The fruit pastes we buy are often very firm from the addition of setting agents such as pectin or from the ability to cook with more technical equipment including drying rooms. In reality most homemade cheeses or fruit pastes have a softer set, so don't try to get a thick-jellied style paste, but go for a softer-set called a fruit cheese.
Ingredients
- 1.5 kilograms ripe, firm plums or peaches
- 1 cup water
- 3 cups sugar (approximately)
Method
- Wash the fruit and chop roughly. Place into a jam pan or a wide, large stock pot. Add the water and simmer gently over a low heat, stirring occasionally to prevent the fruit from sticking or catching on the base of the pan, until the fruit is very soft and pulpy.

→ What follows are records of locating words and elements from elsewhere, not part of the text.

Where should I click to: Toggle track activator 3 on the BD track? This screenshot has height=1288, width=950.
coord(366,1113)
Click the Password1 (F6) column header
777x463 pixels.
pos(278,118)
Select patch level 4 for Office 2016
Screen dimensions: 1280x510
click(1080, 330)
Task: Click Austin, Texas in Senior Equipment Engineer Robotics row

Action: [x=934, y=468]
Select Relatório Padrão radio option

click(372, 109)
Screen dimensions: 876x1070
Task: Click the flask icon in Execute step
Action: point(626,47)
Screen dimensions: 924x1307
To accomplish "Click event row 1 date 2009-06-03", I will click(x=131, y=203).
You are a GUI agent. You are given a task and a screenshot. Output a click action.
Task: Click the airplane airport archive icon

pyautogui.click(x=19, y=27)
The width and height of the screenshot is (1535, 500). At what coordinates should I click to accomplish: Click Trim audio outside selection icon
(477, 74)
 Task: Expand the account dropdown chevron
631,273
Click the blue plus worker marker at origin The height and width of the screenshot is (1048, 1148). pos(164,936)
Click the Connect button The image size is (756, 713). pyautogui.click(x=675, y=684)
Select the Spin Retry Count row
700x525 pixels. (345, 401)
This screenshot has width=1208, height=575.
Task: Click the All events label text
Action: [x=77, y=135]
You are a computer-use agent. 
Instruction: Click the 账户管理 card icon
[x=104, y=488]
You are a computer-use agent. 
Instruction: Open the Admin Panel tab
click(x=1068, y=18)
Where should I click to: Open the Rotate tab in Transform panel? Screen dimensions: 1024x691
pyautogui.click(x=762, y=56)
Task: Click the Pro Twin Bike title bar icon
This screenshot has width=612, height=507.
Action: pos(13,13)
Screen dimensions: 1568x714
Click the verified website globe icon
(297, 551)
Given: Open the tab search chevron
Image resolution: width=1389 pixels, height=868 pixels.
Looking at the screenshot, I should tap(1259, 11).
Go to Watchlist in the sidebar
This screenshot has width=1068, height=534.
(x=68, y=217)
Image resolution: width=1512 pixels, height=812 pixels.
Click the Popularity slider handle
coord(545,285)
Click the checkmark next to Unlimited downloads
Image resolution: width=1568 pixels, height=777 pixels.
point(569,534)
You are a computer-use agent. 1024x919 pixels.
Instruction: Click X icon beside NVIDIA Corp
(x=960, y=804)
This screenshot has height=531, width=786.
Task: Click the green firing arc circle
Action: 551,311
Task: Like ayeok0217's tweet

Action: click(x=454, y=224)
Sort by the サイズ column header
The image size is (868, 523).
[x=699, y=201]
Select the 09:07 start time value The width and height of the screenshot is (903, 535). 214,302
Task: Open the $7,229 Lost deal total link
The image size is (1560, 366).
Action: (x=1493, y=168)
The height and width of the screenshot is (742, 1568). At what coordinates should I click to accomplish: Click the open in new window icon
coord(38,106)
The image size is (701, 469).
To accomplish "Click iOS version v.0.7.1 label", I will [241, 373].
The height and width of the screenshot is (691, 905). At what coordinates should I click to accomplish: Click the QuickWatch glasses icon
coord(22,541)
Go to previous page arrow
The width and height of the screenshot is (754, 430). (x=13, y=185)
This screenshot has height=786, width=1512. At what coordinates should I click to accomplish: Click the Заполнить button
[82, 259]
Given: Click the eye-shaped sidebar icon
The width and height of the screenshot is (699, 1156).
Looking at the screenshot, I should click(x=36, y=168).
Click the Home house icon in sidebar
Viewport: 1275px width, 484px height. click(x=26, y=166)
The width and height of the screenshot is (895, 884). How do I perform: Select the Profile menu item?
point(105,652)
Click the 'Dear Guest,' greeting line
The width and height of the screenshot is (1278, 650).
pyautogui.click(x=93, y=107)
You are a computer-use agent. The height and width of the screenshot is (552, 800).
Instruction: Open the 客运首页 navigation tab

- Sieve the fruit through a mouli, discarding the stones and skin. Rinse the preserving pan and return the pump to the pan, measuring the amount as you do.
- Add 1 cup of sugar for every cup of fruit puree. Stir over a low heat until all the sugar has dissolved. Bring to the boil and boil, stirring constantly until the mixture comes away from the sides of the pan. It will make a 'plopping' sound. Remove from the heat and cool for 10 minutes.
- Pour the fruit pulp into buttered dishes ensuring it is only 1cm deep. Dry the pulp out in the hot sun (under a light muslin-type cover) or in a cool oven or in a dehydrator until the paste is firmish. This can take several days.
- The longer the drying process, the firmer and darker the cheese becomes. Store loosely covered with muslin in a cake tin. Delicious with soft cheese and crackers or sourdough breads.
Cooks Tips
The cheese can also be dried on smaller pieces of muslin in a dehydrator.